Çok belleksizleştik. Belkemiğimiz yerinde değil. Gültan Kışınak, hoş bir ödül aldı ama bu ödül, internet sitelerinin ve bir iki gazetenin yalnızca kıssalarında yer aldı; kimi vekillerin twitter hesabında bile bu sevinç paylaşılmadı. Canan Kaftancıoğlu bu ödülü alsaydı, elbette ki vekillerimiz, basın yayınımız, birinci haber olarak verirdi! Niye mi? Çünkü Kaftancıoğlu, bizimle tokalaşırken, yüzü başka yerde, bize bir adam gözüyle bakmıyor, bir vali edasında. Hele Ekrem İmamoğlu olsaydı, şölen yapılırdık. Onlarla bir fotoğrafımız cep telefonumuzda ise zaten dertlerimiz kalmamıştır.
Sevinmesini bilmediğimiz gibi, üzülmeyi de unuttuk. Birileri/ onlar istediği zaman seviniyor, istedikleri zaman üzülüyoruz.

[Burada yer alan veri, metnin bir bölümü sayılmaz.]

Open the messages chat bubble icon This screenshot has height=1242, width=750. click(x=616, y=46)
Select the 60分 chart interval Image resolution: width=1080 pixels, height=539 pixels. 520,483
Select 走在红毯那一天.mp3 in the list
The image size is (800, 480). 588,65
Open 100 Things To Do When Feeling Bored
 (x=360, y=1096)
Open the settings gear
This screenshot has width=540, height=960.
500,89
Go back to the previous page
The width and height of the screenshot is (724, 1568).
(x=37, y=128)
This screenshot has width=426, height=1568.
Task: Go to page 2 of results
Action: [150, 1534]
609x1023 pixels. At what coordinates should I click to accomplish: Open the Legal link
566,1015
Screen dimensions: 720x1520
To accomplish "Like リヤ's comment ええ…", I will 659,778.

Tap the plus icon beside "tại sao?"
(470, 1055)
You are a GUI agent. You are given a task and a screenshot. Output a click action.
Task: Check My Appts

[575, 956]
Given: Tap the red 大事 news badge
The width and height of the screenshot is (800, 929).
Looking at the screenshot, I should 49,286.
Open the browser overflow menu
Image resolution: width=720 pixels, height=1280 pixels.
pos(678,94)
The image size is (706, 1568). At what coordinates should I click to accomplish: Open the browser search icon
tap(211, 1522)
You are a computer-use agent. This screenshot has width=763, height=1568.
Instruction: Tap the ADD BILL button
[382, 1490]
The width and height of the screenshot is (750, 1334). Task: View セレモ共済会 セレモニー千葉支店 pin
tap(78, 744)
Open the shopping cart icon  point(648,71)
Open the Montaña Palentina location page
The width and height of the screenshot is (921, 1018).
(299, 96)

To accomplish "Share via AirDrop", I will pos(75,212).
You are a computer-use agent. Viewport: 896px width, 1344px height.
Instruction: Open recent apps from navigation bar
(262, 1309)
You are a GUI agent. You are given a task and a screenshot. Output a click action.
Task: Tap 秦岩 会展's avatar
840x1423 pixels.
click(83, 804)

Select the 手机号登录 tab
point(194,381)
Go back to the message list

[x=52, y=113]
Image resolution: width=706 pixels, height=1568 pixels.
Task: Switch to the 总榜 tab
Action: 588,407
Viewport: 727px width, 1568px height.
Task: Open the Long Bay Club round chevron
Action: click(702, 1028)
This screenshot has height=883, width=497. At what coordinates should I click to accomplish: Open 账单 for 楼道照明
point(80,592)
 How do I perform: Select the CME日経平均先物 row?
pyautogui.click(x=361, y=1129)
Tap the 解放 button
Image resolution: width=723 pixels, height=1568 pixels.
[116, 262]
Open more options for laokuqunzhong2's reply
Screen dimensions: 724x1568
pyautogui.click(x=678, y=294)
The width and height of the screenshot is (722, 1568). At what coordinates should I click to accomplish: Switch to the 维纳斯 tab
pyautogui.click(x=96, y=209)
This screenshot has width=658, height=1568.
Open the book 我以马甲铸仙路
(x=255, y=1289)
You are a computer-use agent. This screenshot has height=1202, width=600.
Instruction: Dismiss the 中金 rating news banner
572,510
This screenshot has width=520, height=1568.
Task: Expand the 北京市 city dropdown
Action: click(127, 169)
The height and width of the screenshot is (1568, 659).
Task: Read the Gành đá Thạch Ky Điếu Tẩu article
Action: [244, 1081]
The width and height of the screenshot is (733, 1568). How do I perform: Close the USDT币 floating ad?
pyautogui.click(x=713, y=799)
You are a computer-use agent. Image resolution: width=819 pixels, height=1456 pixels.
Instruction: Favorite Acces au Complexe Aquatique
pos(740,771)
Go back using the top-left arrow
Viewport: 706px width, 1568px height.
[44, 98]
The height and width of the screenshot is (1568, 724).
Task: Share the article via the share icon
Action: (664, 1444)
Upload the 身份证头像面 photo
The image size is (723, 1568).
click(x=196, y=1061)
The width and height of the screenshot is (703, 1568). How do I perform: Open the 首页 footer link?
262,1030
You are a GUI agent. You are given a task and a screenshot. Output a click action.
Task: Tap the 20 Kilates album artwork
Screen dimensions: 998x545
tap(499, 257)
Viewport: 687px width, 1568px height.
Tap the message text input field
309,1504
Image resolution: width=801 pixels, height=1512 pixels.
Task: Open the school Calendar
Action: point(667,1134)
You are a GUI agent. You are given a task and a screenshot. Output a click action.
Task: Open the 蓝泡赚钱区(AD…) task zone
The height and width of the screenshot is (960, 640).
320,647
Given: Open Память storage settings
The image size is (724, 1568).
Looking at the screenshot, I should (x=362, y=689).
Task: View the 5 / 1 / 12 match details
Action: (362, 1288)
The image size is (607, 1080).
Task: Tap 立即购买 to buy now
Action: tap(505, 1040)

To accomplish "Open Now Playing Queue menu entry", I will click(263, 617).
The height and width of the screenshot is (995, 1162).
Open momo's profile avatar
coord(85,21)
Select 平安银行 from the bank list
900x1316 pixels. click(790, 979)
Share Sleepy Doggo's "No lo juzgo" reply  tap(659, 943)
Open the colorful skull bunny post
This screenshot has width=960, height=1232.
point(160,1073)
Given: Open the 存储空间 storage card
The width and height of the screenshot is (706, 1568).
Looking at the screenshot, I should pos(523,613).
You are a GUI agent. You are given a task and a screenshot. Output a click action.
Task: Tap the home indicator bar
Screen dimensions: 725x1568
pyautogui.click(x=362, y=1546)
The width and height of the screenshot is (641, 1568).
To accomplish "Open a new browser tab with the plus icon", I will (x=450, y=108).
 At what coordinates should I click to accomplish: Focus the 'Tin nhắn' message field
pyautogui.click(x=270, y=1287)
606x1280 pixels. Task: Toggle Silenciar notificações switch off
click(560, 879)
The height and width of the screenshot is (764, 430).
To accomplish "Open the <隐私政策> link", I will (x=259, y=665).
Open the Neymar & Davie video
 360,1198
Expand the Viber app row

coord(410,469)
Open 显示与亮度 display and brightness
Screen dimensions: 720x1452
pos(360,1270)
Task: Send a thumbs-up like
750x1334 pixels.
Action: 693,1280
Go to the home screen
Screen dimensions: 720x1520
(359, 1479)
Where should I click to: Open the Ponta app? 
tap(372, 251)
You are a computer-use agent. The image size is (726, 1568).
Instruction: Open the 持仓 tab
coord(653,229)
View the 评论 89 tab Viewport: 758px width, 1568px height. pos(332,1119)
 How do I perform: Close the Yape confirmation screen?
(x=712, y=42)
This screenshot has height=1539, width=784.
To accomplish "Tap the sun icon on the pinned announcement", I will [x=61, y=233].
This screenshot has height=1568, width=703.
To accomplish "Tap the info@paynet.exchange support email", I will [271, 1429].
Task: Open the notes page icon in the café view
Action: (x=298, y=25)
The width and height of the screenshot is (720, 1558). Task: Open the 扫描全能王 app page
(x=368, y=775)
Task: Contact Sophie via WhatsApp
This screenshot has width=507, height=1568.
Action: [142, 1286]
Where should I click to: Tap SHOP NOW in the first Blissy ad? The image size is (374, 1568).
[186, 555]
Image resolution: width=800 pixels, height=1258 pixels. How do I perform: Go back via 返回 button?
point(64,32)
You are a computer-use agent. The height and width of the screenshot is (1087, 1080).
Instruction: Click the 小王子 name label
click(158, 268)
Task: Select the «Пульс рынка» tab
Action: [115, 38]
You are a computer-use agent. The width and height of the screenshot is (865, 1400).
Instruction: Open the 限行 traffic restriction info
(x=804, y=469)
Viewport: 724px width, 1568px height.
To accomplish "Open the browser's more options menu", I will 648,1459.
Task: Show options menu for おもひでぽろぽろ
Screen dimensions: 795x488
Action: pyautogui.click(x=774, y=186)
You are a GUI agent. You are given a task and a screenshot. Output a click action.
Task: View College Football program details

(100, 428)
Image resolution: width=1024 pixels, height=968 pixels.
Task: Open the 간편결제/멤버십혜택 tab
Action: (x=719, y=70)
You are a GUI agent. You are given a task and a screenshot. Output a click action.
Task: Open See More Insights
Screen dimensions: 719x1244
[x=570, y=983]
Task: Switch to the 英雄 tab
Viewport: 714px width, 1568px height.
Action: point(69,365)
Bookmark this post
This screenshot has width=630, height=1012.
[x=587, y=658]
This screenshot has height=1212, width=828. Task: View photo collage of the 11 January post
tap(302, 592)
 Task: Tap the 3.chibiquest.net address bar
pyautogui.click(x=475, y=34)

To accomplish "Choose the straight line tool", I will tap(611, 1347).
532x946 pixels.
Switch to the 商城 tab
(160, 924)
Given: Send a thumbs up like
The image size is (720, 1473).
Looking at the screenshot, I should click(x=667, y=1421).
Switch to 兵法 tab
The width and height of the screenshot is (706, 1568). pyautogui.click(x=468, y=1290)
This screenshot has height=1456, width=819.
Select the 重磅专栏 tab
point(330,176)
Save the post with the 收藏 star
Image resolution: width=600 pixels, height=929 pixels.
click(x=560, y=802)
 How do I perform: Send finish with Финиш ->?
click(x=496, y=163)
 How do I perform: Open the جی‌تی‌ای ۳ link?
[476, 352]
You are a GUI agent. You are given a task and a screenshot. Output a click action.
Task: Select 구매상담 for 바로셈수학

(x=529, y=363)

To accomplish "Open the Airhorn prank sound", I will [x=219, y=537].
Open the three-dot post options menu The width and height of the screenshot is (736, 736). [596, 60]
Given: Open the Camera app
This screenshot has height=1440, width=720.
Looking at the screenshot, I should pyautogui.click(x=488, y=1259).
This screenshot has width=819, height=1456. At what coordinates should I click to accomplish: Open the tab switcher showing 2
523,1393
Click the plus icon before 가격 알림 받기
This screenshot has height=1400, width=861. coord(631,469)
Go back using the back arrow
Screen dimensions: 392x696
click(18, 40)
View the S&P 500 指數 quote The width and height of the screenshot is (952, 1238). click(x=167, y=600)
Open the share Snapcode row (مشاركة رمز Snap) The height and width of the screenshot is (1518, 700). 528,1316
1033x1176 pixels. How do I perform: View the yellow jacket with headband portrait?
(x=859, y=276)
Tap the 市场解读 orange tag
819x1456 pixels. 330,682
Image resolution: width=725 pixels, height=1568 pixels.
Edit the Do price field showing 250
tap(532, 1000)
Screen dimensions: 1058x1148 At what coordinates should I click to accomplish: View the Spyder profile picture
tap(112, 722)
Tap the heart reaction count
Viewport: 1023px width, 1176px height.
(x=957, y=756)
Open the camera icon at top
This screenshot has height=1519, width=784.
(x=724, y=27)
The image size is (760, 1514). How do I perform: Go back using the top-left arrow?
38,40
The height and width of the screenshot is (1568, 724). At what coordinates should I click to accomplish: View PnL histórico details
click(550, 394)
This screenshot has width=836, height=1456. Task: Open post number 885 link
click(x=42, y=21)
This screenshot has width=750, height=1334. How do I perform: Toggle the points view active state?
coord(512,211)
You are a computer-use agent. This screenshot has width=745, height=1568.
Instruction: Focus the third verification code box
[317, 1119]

Cezaevinde hasta tutuklular var ve bu tutukluların bazılarının durumu ağırdır. Aysel Tuğluk da bunlardan biridir. Brecht, devrimi çizmek isteyene, hamile bir kadının resmini çiz diyordu. Aysel, bugün çizilmesi, şarkı olarak söylenmesi gereken yüzlerce kadından biridir. Aysel bir simgedir. Yeryüzünde, inandığı ve sevdiği partisi dışında kimsesi de yoktur. Kürtlerin varsa şerefi, o temsil ediyordur. Bir halkın belleği acılarıdır, sevinçleridir. Bunlar bellek oluşturur. Dünyanın hiçbir tragedyasında, Aysel’in yaşadığı tragedyaya benzer bir tragedya olmamıştır: Annesi ölmüş ama cenazesi topraktan çıkartılmıştır. Ölüye saygısızlık ne kadar büyük bir şey ise, Aysel’in hastalığı, bu hastalığa karşı cezaevinde olması ve bunun için hiçbir şeyin, bir kampanyanın bile yapılmaması da o kadar utançtır. Aysel vekil olmayacaktır, parti bir görev veremeyecektir belki ama onun halkın gözleri içinde yeri vardır; toprağın gözü gibidir halkın gözü, tek bir tohumunu dışarı bırakmaz, tek bir bakışı…
Kürtler bugün başı dik yürüyorlarsa bu kadınların verdiği kavganın yüzü hürmetinedir. O oy verdiğimiz HDP, kadın partisi, kadın hareketi olarak vardır ve bununla, bütün ona oy veren seçmenler olarak gurur duyarız. Ama İyi partiden bir hadsiz, Pervin Buldan’a ağır sözler eder, kimseden ses çıkmazsa da, durup verdiğimiz oyu düşünmemiz gereklidir; bugünün bilgisi de değildir, İlahi Komedya’dan öğrendiğimiz bir şeydir bu, deriz: “Karakterin kaderindir.” Çok şey de istemiyoruz, “diken gibi sivri bulun dik davran, başına gülden çelenkler örsün devran.”